Sometimes called a museum without walls, the city of Kyongju is like a living, breathing Korean history lesson. The capital of the Shilla Dynasty for almost 1000 years the city became Kyongjuone of the largest in the world after Shilla unified the peninsula in A.D. 676. You can find a nearly endless supply of Buddhist temples, burial mounds, statues, pagodas etc. just by walking around town.

Nearby are two of the greatest monuments to Korean Buddhism and most popular sights in Korea; Pulguk Temple and Sokkuram Grotto. The Kyongju National Museum has an extensive Shilla and Buddhist collection plus the renowned (in Korea anyway) 'Emille Bell'.
The best way to get to Kyongju is by train. There are frequent trains to Kyongju in a wide variety of price ranges from nearly anyplace on the peninsula. Express buses can get caught in traffic but are usually cheaper and more flexible (schedule-wise) than the train.

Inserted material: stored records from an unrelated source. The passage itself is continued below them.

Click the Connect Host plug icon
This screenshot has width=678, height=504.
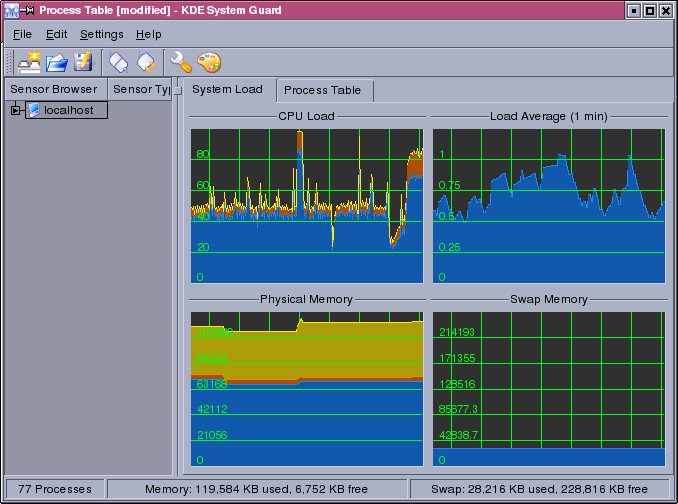pos(119,63)
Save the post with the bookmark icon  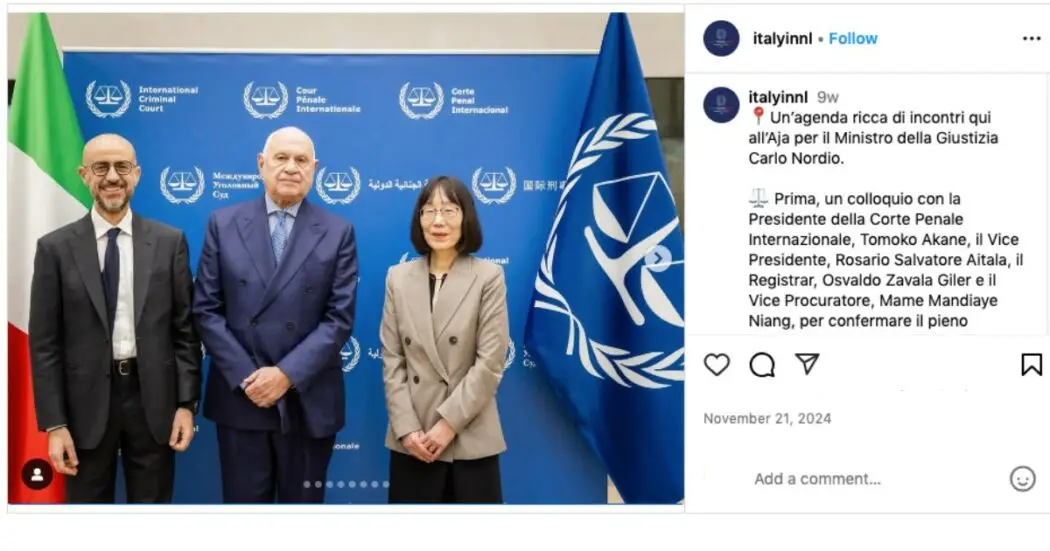pyautogui.click(x=1031, y=364)
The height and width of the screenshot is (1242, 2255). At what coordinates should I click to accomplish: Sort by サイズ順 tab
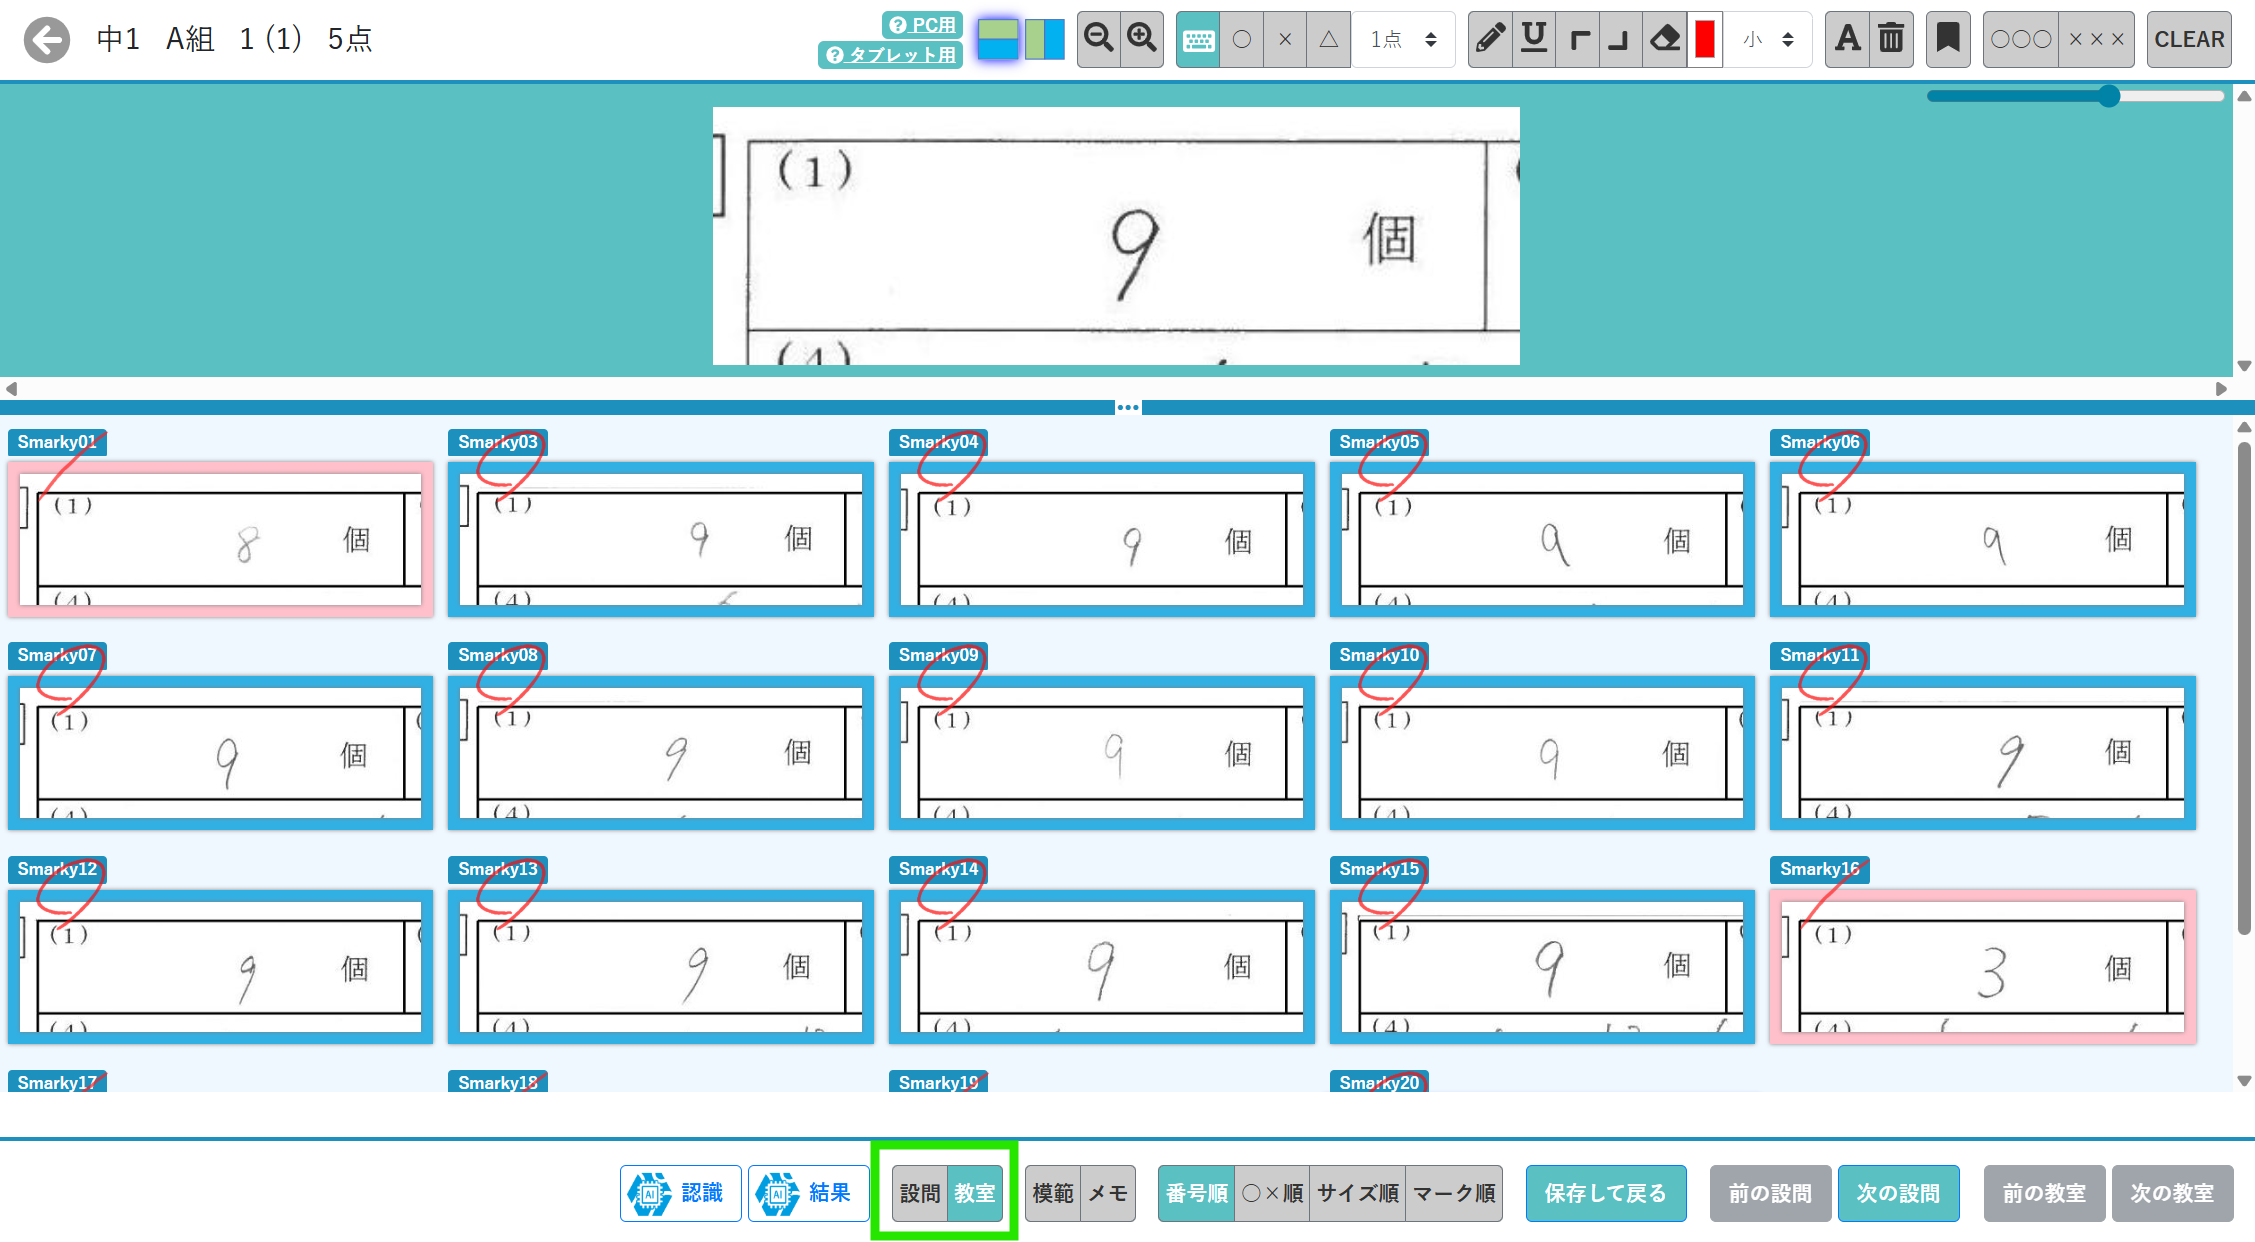coord(1357,1193)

After you arrive by far the best way to get around in Kyongju is to rent a car or bicycle. Sightseeing here is spread over a wide area and relying on public transportation can sometimes be a bit of a hassle.
Rental car: You can try calling Hertz in Seoul (they have a branch in Kyongju where you can pick up your car after arrival) at (02) 798-1515. Kyongju Rental Car in Kyongju (surprise) is at (0561) 41-6666.
Bicycle: they can be rented from a wide variety of places in the city (ask at the tourist information booth when you get off the train or bus) and cost 9000-12,000 won per day.